* WHAT TO WORK ON
Quote the data below verbatim, line by line, in its original order.

* RECORDS PROVIDED
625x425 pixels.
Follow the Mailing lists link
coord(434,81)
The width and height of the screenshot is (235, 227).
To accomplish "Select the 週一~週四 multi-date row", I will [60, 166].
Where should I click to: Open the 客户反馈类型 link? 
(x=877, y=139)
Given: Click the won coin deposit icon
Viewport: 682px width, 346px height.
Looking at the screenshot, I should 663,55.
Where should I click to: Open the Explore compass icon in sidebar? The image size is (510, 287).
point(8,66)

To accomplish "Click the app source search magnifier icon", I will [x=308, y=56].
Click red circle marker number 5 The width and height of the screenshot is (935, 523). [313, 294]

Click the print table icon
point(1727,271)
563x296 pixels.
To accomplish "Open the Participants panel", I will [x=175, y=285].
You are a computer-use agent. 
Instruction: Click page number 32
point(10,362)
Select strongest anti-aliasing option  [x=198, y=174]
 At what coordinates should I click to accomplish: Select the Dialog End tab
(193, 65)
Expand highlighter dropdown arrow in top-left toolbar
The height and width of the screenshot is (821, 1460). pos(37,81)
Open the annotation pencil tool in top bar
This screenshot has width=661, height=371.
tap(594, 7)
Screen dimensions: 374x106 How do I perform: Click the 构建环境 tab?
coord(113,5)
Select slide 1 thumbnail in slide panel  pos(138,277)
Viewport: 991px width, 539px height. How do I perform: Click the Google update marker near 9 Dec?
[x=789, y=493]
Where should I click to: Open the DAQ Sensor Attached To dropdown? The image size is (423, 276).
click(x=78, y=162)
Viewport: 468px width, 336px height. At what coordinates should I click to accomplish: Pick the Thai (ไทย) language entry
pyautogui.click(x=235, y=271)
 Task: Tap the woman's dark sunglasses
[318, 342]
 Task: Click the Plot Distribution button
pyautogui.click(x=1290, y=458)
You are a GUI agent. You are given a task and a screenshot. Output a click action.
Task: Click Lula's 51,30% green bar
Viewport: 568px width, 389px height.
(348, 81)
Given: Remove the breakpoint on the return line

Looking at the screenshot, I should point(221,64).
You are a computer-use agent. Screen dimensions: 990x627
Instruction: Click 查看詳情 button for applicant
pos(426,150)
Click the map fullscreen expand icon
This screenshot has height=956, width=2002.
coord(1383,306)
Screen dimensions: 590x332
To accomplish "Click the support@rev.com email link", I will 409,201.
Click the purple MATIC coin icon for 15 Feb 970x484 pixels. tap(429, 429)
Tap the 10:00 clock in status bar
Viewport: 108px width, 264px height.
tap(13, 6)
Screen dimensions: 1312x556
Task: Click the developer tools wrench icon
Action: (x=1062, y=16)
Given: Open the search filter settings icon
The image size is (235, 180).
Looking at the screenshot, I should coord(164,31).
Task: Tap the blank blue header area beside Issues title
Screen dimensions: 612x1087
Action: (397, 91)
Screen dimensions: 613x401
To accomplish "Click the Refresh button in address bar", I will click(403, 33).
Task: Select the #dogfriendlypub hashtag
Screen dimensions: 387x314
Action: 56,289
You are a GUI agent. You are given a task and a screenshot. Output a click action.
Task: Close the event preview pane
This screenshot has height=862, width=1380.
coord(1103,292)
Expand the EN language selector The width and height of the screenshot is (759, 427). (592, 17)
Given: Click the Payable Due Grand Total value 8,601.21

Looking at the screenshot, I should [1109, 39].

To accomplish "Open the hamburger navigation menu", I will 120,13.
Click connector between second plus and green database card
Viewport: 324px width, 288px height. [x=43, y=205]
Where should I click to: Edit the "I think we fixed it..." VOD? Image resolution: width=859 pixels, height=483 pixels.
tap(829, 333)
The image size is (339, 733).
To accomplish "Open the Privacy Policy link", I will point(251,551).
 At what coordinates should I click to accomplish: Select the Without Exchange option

* RESULT FOR THIS EXERCISE
625x425 pixels.
Follow the Mailing lists link
coord(434,81)
The width and height of the screenshot is (235, 227).
To accomplish "Select the 週一~週四 multi-date row", I will [60, 166].
Where should I click to: Open the 客户反馈类型 link? 
(x=877, y=139)
Given: Click the won coin deposit icon
Viewport: 682px width, 346px height.
Looking at the screenshot, I should 663,55.
Where should I click to: Open the Explore compass icon in sidebar? The image size is (510, 287).
point(8,66)

To accomplish "Click the app source search magnifier icon", I will [x=308, y=56].
Click red circle marker number 5 The width and height of the screenshot is (935, 523). [313, 294]

Click the print table icon
point(1727,271)
563x296 pixels.
To accomplish "Open the Participants panel", I will [x=175, y=285].
You are a computer-use agent. 
Instruction: Click page number 32
point(10,362)
Select strongest anti-aliasing option  [x=198, y=174]
 At what coordinates should I click to accomplish: Select the Dialog End tab
(193, 65)
Expand highlighter dropdown arrow in top-left toolbar
The height and width of the screenshot is (821, 1460). pos(37,81)
Open the annotation pencil tool in top bar
This screenshot has width=661, height=371.
tap(594, 7)
Screen dimensions: 374x106 How do I perform: Click the 构建环境 tab?
coord(113,5)
Select slide 1 thumbnail in slide panel  pos(138,277)
Viewport: 991px width, 539px height. How do I perform: Click the Google update marker near 9 Dec?
[x=789, y=493]
Where should I click to: Open the DAQ Sensor Attached To dropdown? The image size is (423, 276).
click(x=78, y=162)
Viewport: 468px width, 336px height. At what coordinates should I click to accomplish: Pick the Thai (ไทย) language entry
pyautogui.click(x=235, y=271)
 Task: Tap the woman's dark sunglasses
[318, 342]
 Task: Click the Plot Distribution button
pyautogui.click(x=1290, y=458)
You are a GUI agent. You are given a task and a screenshot. Output a click action.
Task: Click Lula's 51,30% green bar
Viewport: 568px width, 389px height.
(348, 81)
Given: Remove the breakpoint on the return line

Looking at the screenshot, I should point(221,64).
You are a computer-use agent. Screen dimensions: 990x627
Instruction: Click 查看詳情 button for applicant
pos(426,150)
Click the map fullscreen expand icon
This screenshot has height=956, width=2002.
coord(1383,306)
Screen dimensions: 590x332
To accomplish "Click the support@rev.com email link", I will 409,201.
Click the purple MATIC coin icon for 15 Feb 970x484 pixels. tap(429, 429)
Tap the 10:00 clock in status bar
Viewport: 108px width, 264px height.
tap(13, 6)
Screen dimensions: 1312x556
Task: Click the developer tools wrench icon
Action: (x=1062, y=16)
Given: Open the search filter settings icon
The image size is (235, 180).
Looking at the screenshot, I should coord(164,31).
Task: Tap the blank blue header area beside Issues title
Screen dimensions: 612x1087
Action: (397, 91)
Screen dimensions: 613x401
To accomplish "Click the Refresh button in address bar", I will click(403, 33).
Task: Select the #dogfriendlypub hashtag
Screen dimensions: 387x314
Action: 56,289
You are a GUI agent. You are given a task and a screenshot. Output a click action.
Task: Close the event preview pane
This screenshot has height=862, width=1380.
coord(1103,292)
Expand the EN language selector The width and height of the screenshot is (759, 427). (592, 17)
Given: Click the Payable Due Grand Total value 8,601.21

Looking at the screenshot, I should [1109, 39].

To accomplish "Open the hamburger navigation menu", I will 120,13.
Click connector between second plus and green database card
Viewport: 324px width, 288px height. [x=43, y=205]
Where should I click to: Edit the "I think we fixed it..." VOD? Image resolution: width=859 pixels, height=483 pixels.
tap(829, 333)
The image size is (339, 733).
To accomplish "Open the Privacy Policy link", I will point(251,551).
 At what coordinates should I click to accomplish: Select the Without Exchange option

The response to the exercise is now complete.